Minseok membenci hujan. Ya, hujan membuat seluruh kegiatannya terhenti. Semuanya. Bahkan ia harus pulang terlambat karena hujan. Entah kenapa hujan turun begitu sering akhir-akhir ini. Bahkan tanah di sudut kota belum mengering. Tapi hujan kembali turun membasahinya.
Lelaki bermarga Kim itu menatap ribuan titik hujan yang membasahi jalanan. Sebenarnya hujan tidak terlalu buruk. Hanya saja mereka datang di saat yang tidak tepat. Minseok terkekeh pelan. Heol. Siapa dirinya yang berhak mengatur kapan datangnya hujan?
Minseok melirik jam di pergelangan tangan kirinya. Waktu menunjukan pukul enam petang. Seharusnya ia sampai di rumah beberapa menit yang lalu. Ya ya ya. Hujan yang menahannya sampai ia harus berteduh di depan coffee shop ini. Jangan salahkan dirinya yang tidak membawa payung. Cuaca tadi siang nampak begitu cerah. Tidak ada tanda akan hujan sama sekali. Entah kenapa saat ia akan bergegas pulang hujan turun dengan begitu lebat.
Lelaki manis itu menghembuskan nafasnya kasar. Ia kembali menatap tirai hujan yang masih terlihat deras. Sepertinya tidak ada tanda-tanda akan berhenti dalam waktu dekat.Drrtt.. Drrtt..
Minseok meraih ponselnya dari kantong celananya. Sebuah telefon masuk. Ia bergegas menjawabnya
"Hallo..."
"........"
"Ah ya, aku masih di jalan. Aku lupa membawa payung."
"........"
"Aku bahkan belum sampai halte bis. Mereka turun begitu cepat."
"......."
"Lupakan. Kau membuatku kesal, Wooseok. Katakan pada ibu kalau aku baik-baik saja."
"......."
"Kau cerewet sekali. Aku membenci hujan, kau tahu! Jadi jangan memaksaku untuk menerobosnya."
"......."
"Ya! Diamlah! Aku akan menutup sambungan telefonnya. Kau menyebalkan. Sampai jumpa."
Pip
Minseok menjauhkan benda pipih itu dari telinganya tanpa ingin mendengar jawaban adiknya itu.
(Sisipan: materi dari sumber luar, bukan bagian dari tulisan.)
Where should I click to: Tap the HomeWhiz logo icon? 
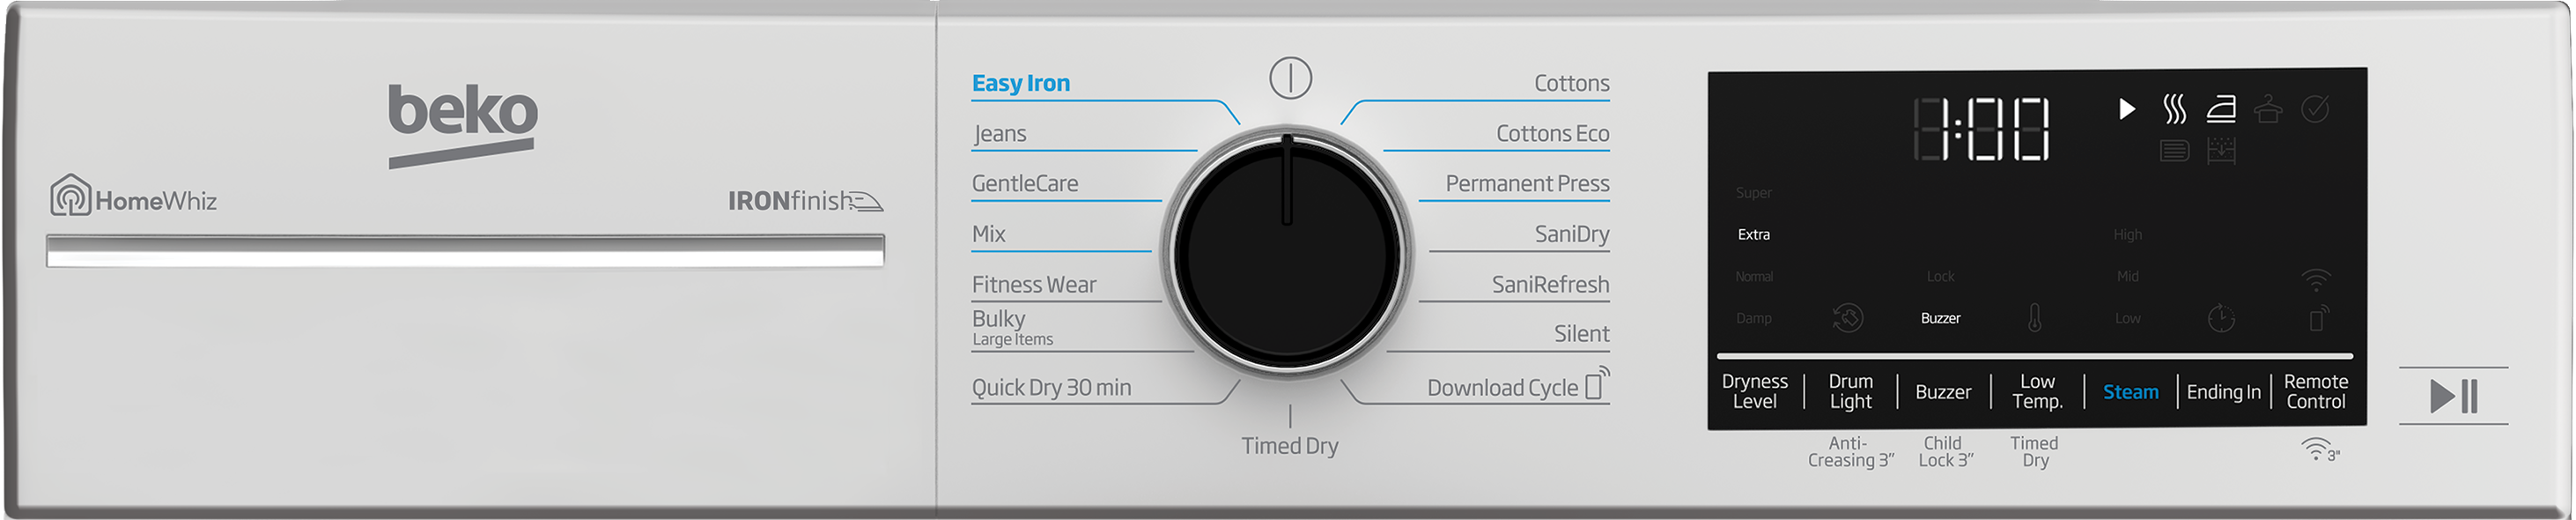71,195
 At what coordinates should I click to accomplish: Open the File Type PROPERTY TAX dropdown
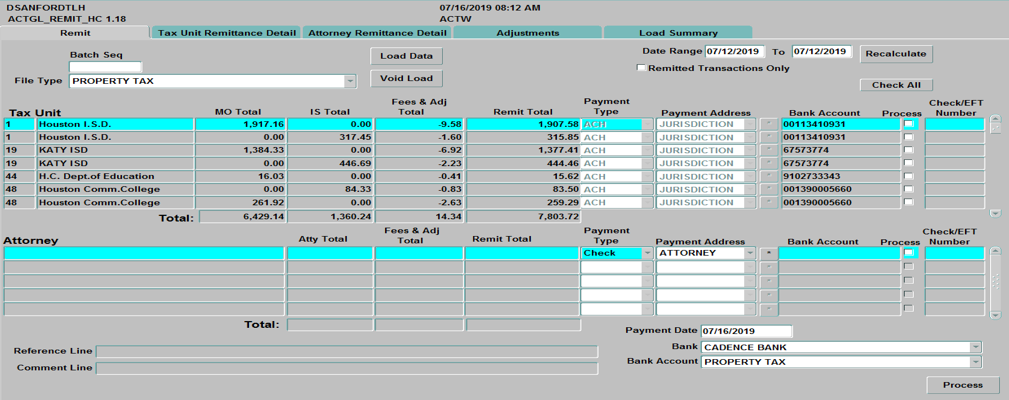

Lalu ia mendengus kesal. Adiknya memang menyebalkan. Ia tidak habis fikir kalau Kim Wooseok menjadi sangat cerewet sekarang. Ia bahkan menceramahinya. Oh astaga. Minseok bisa gila hanya dengan memikirkannya. Lelaki manis itu kembali mengalihkan pandangannya kedepan. Langit semakin gelap tapi hujan masih belum mereda barang sedetik pun. Lagi-lagi Minseok menghela nafas untuk kesekian kalinya. Bahkan udara dingin begitu menusuk kulitnya. Ia mengeratkan mantel yang ia pakai.
Minseok menggosok-gosokan kedua telapak tangannya untuk menghasilkan sensasi hangat. Udara benar-benar bertambah dingin. Ia memperhatikan beberapa orang yang melewatinya. Uuh mereka yang membawa payung begitu beruntung sehingga tidak perlu menunggu hujan reda seperti dirinya. Ia menghentikan pandangannya ke seseorang yang baru saja keluar dari dalam coffee shop di belakangnya. Ia membawa sesuatu. Minseok yakin kalau lelaki itu tengah menikmati kopi atau teh hangat. Minseok jadi ingin membelinya untuk menghangatkan tubuhnya. Tanpa fikir panjang ia langsung masuk ke dalam coffee shop tersebut. Kaki mungilnya melangkah mendekati meja kasir. Wanita di balik meja besar itu tersenyum ke arahnya"Selamat malam. Anda ingin pesan sesuatu?."
Minseok mengangguk. Matanya tertuju pada papan menu di belakang wanita muda itu. Matanya terus mencari minuman yang cocoknya untuknya
"Aku ingin 1 kopi hitam dan 1 roti bakar kayu manis."
"Ada lagi Tuan?."
"Tidak, hanya itu."
"1 kopi hitam dan 1 roti bakar kayu manis. Semuanya jadi 3000 ribu won."
Minseok mengeluarkan beberapa lembar uang dari dompetnya lalu memberikannya pada wanita itu.